Problem to solve: Write out each record below, word for word.

Collected data
■ ■ ■
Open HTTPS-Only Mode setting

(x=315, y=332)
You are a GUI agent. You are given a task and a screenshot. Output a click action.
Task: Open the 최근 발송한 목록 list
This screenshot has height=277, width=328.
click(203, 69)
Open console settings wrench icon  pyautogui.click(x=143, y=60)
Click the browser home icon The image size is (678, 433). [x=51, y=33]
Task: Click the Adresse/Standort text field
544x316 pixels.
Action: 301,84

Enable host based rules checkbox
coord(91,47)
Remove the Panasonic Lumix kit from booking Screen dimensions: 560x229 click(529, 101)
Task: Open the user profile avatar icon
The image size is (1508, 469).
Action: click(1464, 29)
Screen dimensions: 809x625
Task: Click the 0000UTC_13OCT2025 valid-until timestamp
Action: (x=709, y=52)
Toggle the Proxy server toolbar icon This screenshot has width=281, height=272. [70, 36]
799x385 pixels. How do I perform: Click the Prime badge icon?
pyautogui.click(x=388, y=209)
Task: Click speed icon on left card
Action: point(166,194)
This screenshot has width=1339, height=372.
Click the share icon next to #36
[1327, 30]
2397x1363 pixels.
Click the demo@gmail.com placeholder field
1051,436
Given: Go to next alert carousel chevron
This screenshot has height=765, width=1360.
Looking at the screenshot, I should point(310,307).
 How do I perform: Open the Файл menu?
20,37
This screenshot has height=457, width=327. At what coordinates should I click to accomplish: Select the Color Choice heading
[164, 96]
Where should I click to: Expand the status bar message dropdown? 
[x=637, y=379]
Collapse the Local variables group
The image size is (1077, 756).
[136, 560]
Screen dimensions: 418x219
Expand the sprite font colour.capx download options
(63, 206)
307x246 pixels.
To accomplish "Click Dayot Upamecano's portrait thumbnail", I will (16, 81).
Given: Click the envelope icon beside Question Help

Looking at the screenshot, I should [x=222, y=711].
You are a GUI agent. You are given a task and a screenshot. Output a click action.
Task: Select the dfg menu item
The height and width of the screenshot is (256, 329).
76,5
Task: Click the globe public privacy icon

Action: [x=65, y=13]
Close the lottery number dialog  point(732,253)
■ ■ ■
Solution to this exercise:
Open HTTPS-Only Mode setting

(x=315, y=332)
You are a GUI agent. You are given a task and a screenshot. Output a click action.
Task: Open the 최근 발송한 목록 list
This screenshot has height=277, width=328.
click(203, 69)
Open console settings wrench icon  pyautogui.click(x=143, y=60)
Click the browser home icon The image size is (678, 433). [x=51, y=33]
Task: Click the Adresse/Standort text field
544x316 pixels.
Action: 301,84

Enable host based rules checkbox
coord(91,47)
Remove the Panasonic Lumix kit from booking Screen dimensions: 560x229 click(529, 101)
Task: Open the user profile avatar icon
The image size is (1508, 469).
Action: click(1464, 29)
Screen dimensions: 809x625
Task: Click the 0000UTC_13OCT2025 valid-until timestamp
Action: (x=709, y=52)
Toggle the Proxy server toolbar icon This screenshot has width=281, height=272. [70, 36]
799x385 pixels. How do I perform: Click the Prime badge icon?
pyautogui.click(x=388, y=209)
Task: Click speed icon on left card
Action: point(166,194)
This screenshot has width=1339, height=372.
Click the share icon next to #36
[1327, 30]
2397x1363 pixels.
Click the demo@gmail.com placeholder field
1051,436
Given: Go to next alert carousel chevron
This screenshot has height=765, width=1360.
Looking at the screenshot, I should point(310,307).
 How do I perform: Open the Файл menu?
20,37
This screenshot has height=457, width=327. At what coordinates should I click to accomplish: Select the Color Choice heading
[164, 96]
Where should I click to: Expand the status bar message dropdown? 
[x=637, y=379]
Collapse the Local variables group
The image size is (1077, 756).
[136, 560]
Screen dimensions: 418x219
Expand the sprite font colour.capx download options
(63, 206)
307x246 pixels.
To accomplish "Click Dayot Upamecano's portrait thumbnail", I will (16, 81).
Given: Click the envelope icon beside Question Help

Looking at the screenshot, I should [x=222, y=711].
You are a GUI agent. You are given a task and a screenshot. Output a click action.
Task: Select the dfg menu item
The height and width of the screenshot is (256, 329).
76,5
Task: Click the globe public privacy icon

Action: [x=65, y=13]
Close the lottery number dialog  point(732,253)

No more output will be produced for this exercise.